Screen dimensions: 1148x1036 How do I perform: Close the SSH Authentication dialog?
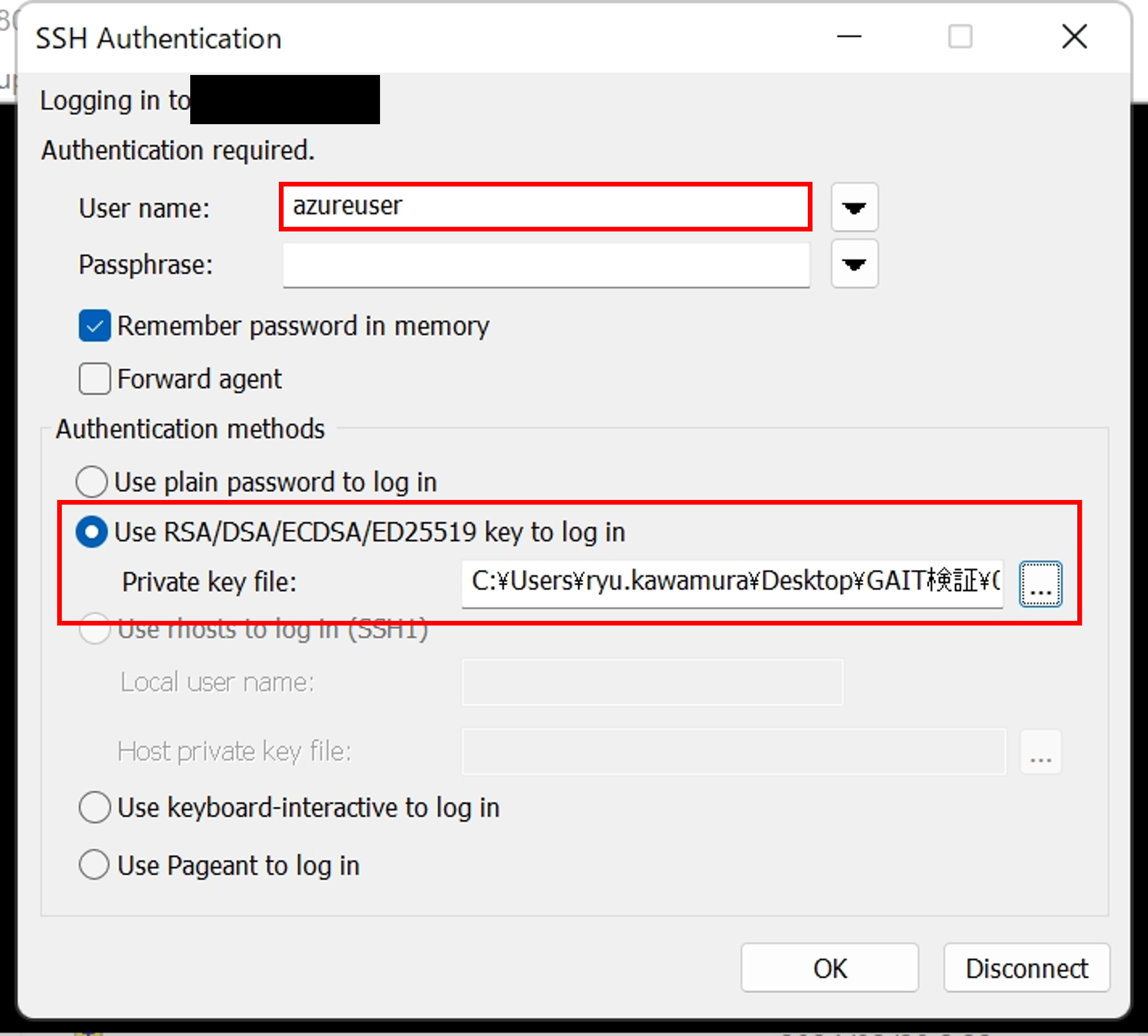(x=1074, y=37)
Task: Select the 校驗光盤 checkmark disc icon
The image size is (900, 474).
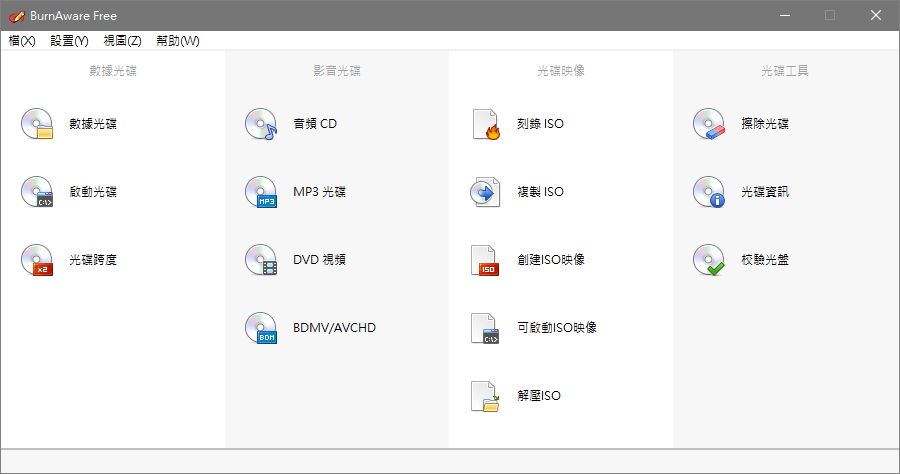Action: 708,260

● **Task goal**: Take the lines from the one containing "Task: Select the 校驗光盤 checkmark disc icon" through the final line of the listing above and print them exactly, including both ends but no pictures.

● **Exercise answer**:
Task: Select the 校驗光盤 checkmark disc icon
The image size is (900, 474).
Action: 708,260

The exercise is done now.